A simple, but necessarily precise, method for claims-based reporting is detailed on the PQRI Web site. PQRI quality data codes allow reporting of 3 distinct circumstances: the measure requirement was met; the requirement was not met due to documented, allowable exclusions; or it was not met and a reason is not documented in the medical record. For example, with a patient who has coronary artery disease, any of the following PQRI scenarios would represent acceptable reporting for an office visit: the patient is receiving oral antiplatelet therapy (CPT-II code 4011F); antiplatelet therapy is contraindicated due to a concomitant bleeding disorder (4011F-1P modifier); or there is no documentation that the physician addressed appropriate therapy (4011F-8P modifier).

Note that you must correctly use your new National Provider Identifier (NPI) as part of reporting.

Feedback reports

Feedback reports—which should include reporting and performance rates—will be confidential in the first year of PQRI. CMS will not report 2007 quality data to the public at the individual or practice level.
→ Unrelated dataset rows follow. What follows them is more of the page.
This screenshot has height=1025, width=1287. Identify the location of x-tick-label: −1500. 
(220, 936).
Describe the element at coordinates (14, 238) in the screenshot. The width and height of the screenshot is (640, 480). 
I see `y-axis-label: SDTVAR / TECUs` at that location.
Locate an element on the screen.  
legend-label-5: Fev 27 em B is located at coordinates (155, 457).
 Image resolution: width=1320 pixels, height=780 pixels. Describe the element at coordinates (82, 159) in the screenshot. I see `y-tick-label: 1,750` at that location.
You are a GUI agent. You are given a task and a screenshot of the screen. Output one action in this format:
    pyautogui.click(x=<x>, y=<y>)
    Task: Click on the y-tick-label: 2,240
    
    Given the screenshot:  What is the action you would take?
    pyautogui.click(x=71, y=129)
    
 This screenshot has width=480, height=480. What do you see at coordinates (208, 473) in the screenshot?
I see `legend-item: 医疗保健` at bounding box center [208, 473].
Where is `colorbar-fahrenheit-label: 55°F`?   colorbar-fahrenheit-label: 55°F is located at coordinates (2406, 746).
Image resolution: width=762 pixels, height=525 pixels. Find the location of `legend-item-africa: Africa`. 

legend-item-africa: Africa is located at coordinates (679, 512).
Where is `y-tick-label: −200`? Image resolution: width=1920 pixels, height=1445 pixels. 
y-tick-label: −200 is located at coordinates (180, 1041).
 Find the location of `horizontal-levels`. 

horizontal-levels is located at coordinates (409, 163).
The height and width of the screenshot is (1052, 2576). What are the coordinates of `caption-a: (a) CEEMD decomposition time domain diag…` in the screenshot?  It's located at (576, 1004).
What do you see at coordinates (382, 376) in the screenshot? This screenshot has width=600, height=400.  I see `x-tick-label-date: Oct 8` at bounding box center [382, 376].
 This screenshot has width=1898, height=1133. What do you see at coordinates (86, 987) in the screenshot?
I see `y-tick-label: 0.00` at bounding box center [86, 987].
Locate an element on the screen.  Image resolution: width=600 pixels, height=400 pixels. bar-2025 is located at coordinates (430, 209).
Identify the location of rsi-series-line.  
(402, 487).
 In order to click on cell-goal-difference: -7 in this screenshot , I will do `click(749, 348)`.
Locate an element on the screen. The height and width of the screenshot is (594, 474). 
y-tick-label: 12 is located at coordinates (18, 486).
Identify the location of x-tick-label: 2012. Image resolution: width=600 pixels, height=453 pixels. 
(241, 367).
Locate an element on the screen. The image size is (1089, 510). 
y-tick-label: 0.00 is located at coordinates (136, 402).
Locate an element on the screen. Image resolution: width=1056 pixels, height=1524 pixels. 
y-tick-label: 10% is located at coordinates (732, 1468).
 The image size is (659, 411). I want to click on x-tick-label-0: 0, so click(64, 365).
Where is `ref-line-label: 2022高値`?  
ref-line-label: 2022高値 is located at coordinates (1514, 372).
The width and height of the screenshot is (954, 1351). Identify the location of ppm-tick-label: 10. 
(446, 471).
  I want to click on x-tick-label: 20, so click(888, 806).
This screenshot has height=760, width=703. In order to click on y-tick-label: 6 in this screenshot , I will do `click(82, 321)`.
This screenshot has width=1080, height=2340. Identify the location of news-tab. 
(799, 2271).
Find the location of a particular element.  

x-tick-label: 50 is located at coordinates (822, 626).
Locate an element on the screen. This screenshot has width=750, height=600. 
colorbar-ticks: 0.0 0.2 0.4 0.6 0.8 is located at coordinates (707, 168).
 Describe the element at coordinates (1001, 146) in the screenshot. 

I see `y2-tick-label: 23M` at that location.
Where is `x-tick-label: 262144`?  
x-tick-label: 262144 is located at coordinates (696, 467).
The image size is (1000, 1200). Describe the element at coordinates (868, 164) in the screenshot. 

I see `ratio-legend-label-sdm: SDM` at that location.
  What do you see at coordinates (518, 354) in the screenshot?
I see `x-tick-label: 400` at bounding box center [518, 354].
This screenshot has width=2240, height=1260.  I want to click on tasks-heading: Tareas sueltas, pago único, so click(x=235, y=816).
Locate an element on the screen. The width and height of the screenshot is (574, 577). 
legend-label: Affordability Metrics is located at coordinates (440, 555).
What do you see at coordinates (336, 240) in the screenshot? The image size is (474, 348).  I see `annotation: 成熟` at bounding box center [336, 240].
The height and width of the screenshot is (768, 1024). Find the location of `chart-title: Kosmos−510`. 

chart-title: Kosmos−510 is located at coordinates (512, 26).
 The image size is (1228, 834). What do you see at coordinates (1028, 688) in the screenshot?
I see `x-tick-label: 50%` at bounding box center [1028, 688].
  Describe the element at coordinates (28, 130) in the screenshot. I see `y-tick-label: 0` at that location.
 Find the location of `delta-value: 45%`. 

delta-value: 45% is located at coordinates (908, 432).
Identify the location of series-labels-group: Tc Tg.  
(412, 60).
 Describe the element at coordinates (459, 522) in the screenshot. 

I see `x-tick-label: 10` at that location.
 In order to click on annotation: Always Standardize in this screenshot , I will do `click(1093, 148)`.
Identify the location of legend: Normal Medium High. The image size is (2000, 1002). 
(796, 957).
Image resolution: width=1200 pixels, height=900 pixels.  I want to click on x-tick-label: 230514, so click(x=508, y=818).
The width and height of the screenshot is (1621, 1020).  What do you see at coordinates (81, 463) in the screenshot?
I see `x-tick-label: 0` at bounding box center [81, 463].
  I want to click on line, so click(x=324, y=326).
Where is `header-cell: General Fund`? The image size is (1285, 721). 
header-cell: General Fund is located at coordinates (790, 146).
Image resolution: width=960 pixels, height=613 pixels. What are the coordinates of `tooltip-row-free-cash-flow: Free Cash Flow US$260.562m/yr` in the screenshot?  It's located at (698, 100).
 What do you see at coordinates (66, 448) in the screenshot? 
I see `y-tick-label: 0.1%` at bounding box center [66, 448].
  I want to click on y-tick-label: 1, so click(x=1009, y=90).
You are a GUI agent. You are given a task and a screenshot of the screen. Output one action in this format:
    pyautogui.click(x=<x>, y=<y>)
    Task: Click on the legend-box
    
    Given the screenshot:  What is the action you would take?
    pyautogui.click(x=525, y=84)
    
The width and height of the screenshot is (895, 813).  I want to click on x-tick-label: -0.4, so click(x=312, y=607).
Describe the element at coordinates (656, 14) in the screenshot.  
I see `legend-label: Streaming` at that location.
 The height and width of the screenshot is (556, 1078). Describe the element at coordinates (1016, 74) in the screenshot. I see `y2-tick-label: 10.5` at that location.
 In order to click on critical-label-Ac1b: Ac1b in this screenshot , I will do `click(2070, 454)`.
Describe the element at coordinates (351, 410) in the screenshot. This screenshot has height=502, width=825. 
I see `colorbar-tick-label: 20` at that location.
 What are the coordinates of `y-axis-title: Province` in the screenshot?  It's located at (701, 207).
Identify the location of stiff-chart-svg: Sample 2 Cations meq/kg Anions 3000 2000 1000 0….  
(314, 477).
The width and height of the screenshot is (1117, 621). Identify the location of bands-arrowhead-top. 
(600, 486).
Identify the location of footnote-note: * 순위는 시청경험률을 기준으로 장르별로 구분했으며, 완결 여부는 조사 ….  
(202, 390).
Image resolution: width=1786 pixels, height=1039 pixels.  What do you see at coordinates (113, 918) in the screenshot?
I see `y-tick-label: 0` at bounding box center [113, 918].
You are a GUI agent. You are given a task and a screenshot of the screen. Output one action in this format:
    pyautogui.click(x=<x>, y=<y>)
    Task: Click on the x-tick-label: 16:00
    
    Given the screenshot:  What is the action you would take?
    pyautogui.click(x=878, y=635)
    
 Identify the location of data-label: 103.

At or near the time of the bonus payments in mid-2008, CMS will make reports available to participating clinicians who request them.

  Performance-based payment incentives work

To test the application of value-based purchasing to physician practice, CMS has been conducting onsite demonstrations over the past few years. For instance, early results are encouraging from 2 large group practices participating in the CMS Physician Group Practice Demonstration. For management of heart failure, one clinic prevented 160 unnecessary hospital admissions over 8 months, saving approximately $1 million. Another clinic prevented more than 40 readmissions per month. For diabetes control, one clinic increased dilated eye exams by 20% over 2 years and increased well-controlled cholesterol levels by 33%. Another clinic increased results of 5 diabetes measures by 79%.

  Expectations for 2008

FAST TRACK

CMS proposes to test registry-based reporting during 2008

A final decision on rules and processes for 2008 will not be available until the Medicare Physician Fee Schedule (MPFS) 2008 Final Rule is released, probably in November. Nevertheless, considerable insight was provided in the MPFS 2008 Proposed Rule.

Financial incentive

CMS proposed to use the $1.35 billion Congress allocated under the Physician Assistance and Quality Initiative fund for quality bonuses to reward successful reporting during 2008.

Clinical measures

CMS is proposing that some of the 74 measures used in 2007 that failed to achieve NQF endorsement be dropped. New measures have been proposed for the list if they are endorsed by NQF or adopted by AQA Alliance by November 15 (as directed by the TRHCA). Additional measures could include those developed by the PCPI or Quality Insights of Pennsylvania, remaining measures from the AQA Starter Set not activated in 2007, or other NQF-endorsed measures. TRHCA further specifies that the 2008 PQRI measures must include 2 or more measures submitted by a physician specialty and 2 or more structural measures, such as the use of electronic health records (EHRs) or electronic prescribing.

Registry-based data submission

CMS proposes to test the use of registry-based reporting during 2008. In the Proposed Rule, CMS discussed several options for collecting PQRI quality data from clinical registries.

  We want to work with you

The more we can support health professionals and patients in pursuing the highest care at the lowest cost, the less pressure there will be on professional payment rates and Medicare solvency and, most importantly, the better the quality of care will be for Medicare beneficiaries. Done right, everyone wins—patients as well as the providers who care for them.